The ground floor entrance hall of the Galleria Borghese is jam-packed with artifacts – ranging from classical statues of various sizes and in many materials, to columns, medallions and an equestrian statue by Peitro, Bernini’s father. Perhaps the most eye-catching of all is Rossi’s fresco of Jupiter and a host of minor Roman mythological figures, including Romulus, Remus and Sibyl.

Room I contains Antonio Canova's famous sculpture of a nude Pauline Bonaparte, Napoleon’s sister, lounging on a marble and wood sofa, which once rotated.

Room II has Bernini's David. The historian Baldinucci, a contemporary of Bernini, has it that the artist carved the statue while Cardinal Maffeo Barberini (the future Pope Urbano VIII) held up a mirror. Bernini shows the boy David as a pagan hero, just about to launch a stone from his sling against Goliath, the Philistine. The story is taken up by a painting behind the statue, in which Battistello Caracciolo shows the victorious David holding up the severed head of Goliath.

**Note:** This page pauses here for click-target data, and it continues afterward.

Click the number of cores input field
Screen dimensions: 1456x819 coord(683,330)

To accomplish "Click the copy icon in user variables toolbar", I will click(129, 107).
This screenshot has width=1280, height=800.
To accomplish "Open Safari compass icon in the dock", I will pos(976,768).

Room III, which can well be named the chamber of metamorphosis, contains Dosso Dossi's paintings of Circe (or Melissa) changing humans into lemurs, and his Apollo, as well as Bernini's Apollo and Daphne. Bernini told the story in stages, and, to “read” it, one has to move around the statue from right to left – the sequence of events will unfold before the viewer’s eyes – behind the figure of Apollo, one sees the god leaning against a tree while Daphne is hidden from sight. The words engraved on the pedestal are by Maffeo Barberini, and translate as: “He who aims to follow the flying dreams of fun will find his hands full of bitter leaves and berries!"

In The Rape of Proserpina, Bernini experiments with new heights of realism. Pluto's hand presses into Prosperina’s thigh, making her soft flesh puff up between his fingers, a few tears stream down her face and her hand pulls back the skin around his eyes as she struggles to get away -- all in marble.

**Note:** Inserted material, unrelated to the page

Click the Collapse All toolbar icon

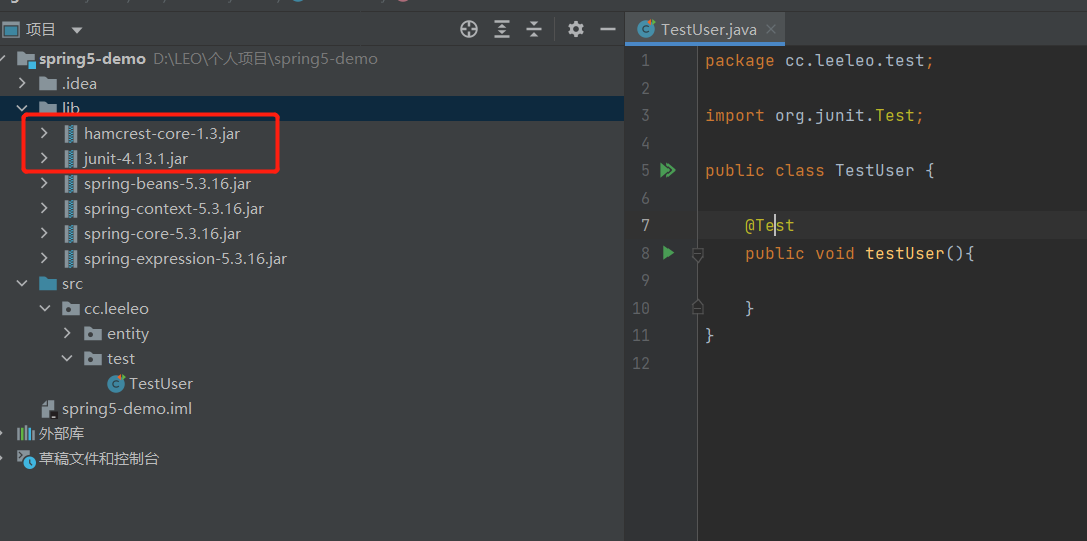[534, 29]
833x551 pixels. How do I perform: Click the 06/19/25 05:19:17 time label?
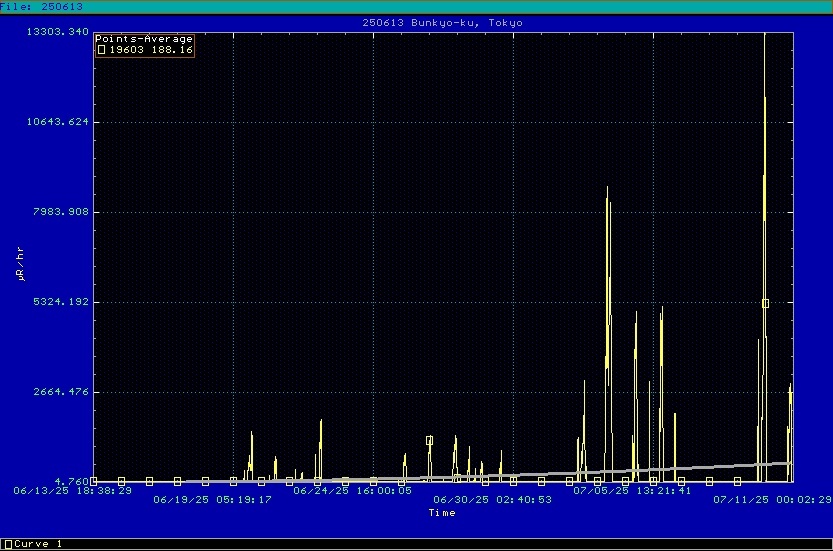click(x=212, y=499)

The Egyptian style Room VII has most things Egyptian. The vault has a Tommaso Conca painting entitled Cybele and the Nile (1780). The same artist is responsible for the decoration on the marble walls, telling the story of Antony and Cleopatra. A large portrait-statue of Isis stands ready to follow her bridegroom, Osiris, clad in a long black marble tunic.

One room is devoted to Caravaggio. This painter, who led a life of violence and adventure, did some marvelous work, much of which have found its way to the Galleria Borghese by fair means or foul. Statistics show that the Palafreniers’ Madonna was originally done for St Peter’s Church, but the authorities disliked it as it portrayed the Virgin as a common Roman woman. It was returned to Caravaggio, who sold it to Cardinal Borghese.

Fleeing Rome after committing a murder, Caravaggio lived a fugitive life and painted many dramatic pictures, including David with Goliath’s head, the latter believed to be a self-portrait. He was granted a Papal reprieve thanks to the intervention of Cardinal Scipione, who did the artist the favor in exchange for this painting and another of St John the Baptist. Unfortunately for Caravaggio, he never did return to Rome – he died on the way there.

The Galleria Borghese, for all its spectacular art content, has one missing master -- Michelangelo. Scipione Borghese had only a small crucifix made by the artist, and that, unfortunately, disappeared. However, the gallery does have a room dedicated to the “mannerists” or those who painted in the manner of Michelangelo. Pellegrino Tibaldi's Adoration of the Christ calls to mind the mind-blowing paintings on the ceiling of the Sistine chapel.

The Galleria Borhghese reopened in1997 after many years of renovation work. You can walk there from Via Veneto, along Via Pinciana, or take a bus.

It is important to reserve your ticket, and to remember that you can carry nothing inside the building. Buying a guidebook is highly recommended. A ticket will allow you just two hours with the masterpieces, and a fresh lot of visitors are let in once every two hours. No more than 360 visitors are allowed on the ground floor at any given time, and on the upper floor, the number is limited to 90.

It is open from 9:00 am to 7:00 pm, Tuesday to Saturday, and from 9:00 am to 1:00 pm on Sundays, except between October and April, when it is open from 9:00 am to 2:00 pm Tuesday to Sunday.